## Assignment
Could you please reproduce the entries exactly, leaving out any pictures?

··········

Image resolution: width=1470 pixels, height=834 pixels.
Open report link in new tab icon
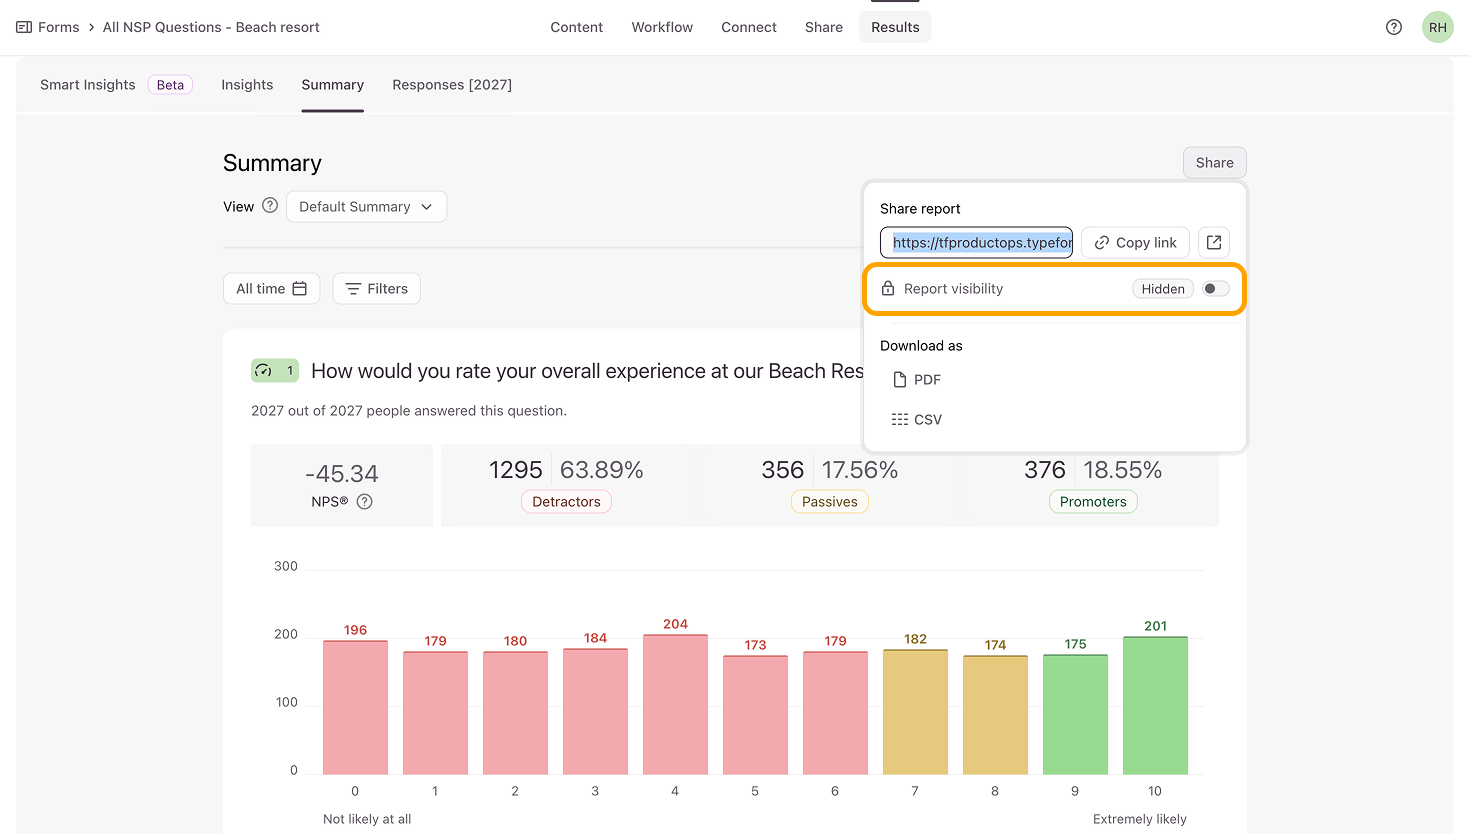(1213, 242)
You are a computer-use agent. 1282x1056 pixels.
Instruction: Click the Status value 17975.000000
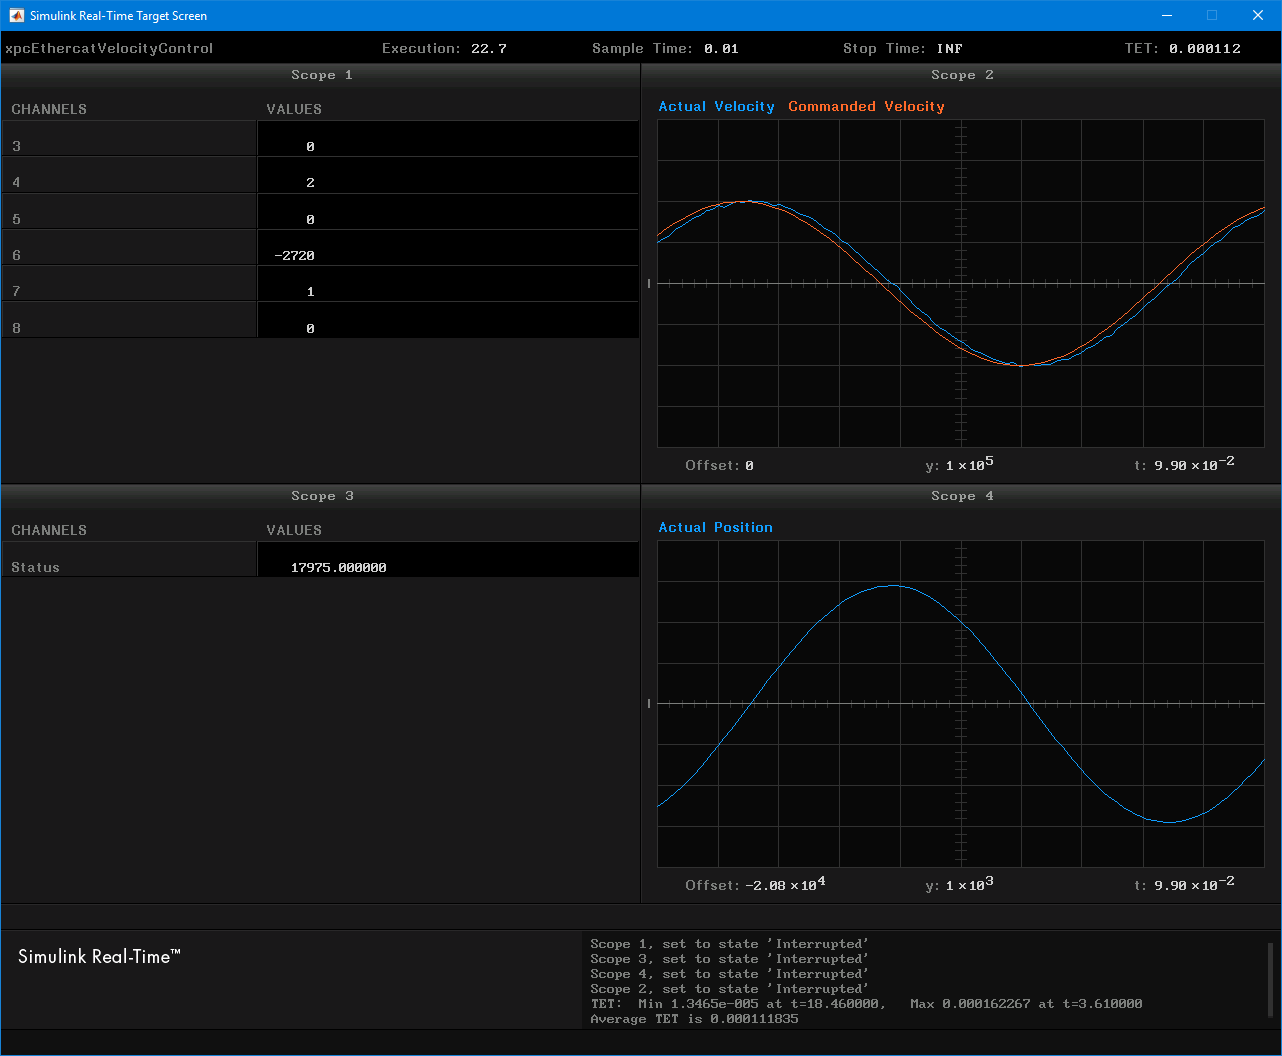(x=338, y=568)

··········

## Output
Image resolution: width=1470 pixels, height=834 pixels.
Open report link in new tab icon
(1213, 242)
You are a computer-use agent. 1282x1056 pixels.
Instruction: Click the Status value 17975.000000
(x=338, y=568)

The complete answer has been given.